Exercise aim –
Among the lines below, keep only those from the one containing "This screenshot has width=1456, height=814." through the one containing "Go to next match", and reproduce them exactly.

Dataset items:
────────────────────────────────────────

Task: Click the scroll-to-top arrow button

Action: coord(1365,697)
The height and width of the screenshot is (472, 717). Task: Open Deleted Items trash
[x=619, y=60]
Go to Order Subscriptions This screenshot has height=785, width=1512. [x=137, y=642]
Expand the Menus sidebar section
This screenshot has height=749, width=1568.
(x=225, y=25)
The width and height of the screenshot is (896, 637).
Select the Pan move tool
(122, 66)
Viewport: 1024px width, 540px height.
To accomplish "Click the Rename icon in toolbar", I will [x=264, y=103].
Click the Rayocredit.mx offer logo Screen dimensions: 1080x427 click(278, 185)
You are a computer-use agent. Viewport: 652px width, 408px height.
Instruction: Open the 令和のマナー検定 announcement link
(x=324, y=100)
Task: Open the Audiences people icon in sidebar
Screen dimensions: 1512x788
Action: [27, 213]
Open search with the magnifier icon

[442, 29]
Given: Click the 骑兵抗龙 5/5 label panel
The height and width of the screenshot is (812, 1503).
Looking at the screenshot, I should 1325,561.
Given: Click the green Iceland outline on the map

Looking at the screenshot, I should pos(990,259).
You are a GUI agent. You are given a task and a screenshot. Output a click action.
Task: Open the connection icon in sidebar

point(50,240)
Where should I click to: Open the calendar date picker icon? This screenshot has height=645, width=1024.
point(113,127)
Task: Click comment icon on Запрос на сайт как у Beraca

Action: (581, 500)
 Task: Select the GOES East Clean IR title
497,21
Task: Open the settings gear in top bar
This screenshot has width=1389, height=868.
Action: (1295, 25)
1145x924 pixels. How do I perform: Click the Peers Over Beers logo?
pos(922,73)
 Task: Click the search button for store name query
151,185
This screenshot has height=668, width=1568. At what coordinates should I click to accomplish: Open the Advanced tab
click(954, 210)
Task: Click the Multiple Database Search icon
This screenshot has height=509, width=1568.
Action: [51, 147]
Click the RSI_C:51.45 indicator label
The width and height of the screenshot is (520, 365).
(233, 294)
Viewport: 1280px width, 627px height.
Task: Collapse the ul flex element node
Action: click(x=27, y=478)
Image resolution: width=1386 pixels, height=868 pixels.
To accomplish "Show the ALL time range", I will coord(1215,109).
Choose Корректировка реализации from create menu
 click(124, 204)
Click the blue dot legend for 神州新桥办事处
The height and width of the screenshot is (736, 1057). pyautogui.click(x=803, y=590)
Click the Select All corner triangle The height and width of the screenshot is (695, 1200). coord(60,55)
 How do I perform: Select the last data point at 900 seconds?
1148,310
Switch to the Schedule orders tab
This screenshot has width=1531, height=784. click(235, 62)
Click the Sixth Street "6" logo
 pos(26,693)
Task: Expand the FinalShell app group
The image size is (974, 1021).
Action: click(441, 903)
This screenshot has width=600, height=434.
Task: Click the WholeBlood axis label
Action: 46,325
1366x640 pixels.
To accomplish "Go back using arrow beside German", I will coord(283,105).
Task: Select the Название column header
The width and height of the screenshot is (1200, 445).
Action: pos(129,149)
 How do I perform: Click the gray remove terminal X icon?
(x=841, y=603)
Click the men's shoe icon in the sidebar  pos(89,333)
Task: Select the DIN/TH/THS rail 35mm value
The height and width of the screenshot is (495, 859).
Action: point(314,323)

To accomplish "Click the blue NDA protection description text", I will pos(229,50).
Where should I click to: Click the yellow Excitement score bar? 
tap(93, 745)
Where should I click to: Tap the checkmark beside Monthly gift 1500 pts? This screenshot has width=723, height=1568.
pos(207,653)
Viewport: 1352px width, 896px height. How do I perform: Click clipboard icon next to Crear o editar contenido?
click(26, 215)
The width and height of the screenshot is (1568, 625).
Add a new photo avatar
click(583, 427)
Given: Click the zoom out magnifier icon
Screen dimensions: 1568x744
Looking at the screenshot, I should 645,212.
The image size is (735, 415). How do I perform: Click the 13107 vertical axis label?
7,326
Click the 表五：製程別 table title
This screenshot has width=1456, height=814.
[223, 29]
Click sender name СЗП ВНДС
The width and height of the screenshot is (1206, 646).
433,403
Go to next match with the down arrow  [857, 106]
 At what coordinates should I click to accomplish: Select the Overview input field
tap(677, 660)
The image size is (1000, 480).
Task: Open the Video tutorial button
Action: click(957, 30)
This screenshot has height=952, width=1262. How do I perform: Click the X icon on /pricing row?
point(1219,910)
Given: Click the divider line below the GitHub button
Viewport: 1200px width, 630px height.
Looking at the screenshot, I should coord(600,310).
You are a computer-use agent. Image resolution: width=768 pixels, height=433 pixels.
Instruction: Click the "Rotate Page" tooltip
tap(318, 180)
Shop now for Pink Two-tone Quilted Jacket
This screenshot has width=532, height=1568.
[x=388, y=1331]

────────────────────────────────────────

Exercise response –
This screenshot has width=1456, height=814.
[223, 29]
Click sender name СЗП ВНДС
The width and height of the screenshot is (1206, 646).
433,403
Go to next match with the down arrow  [857, 106]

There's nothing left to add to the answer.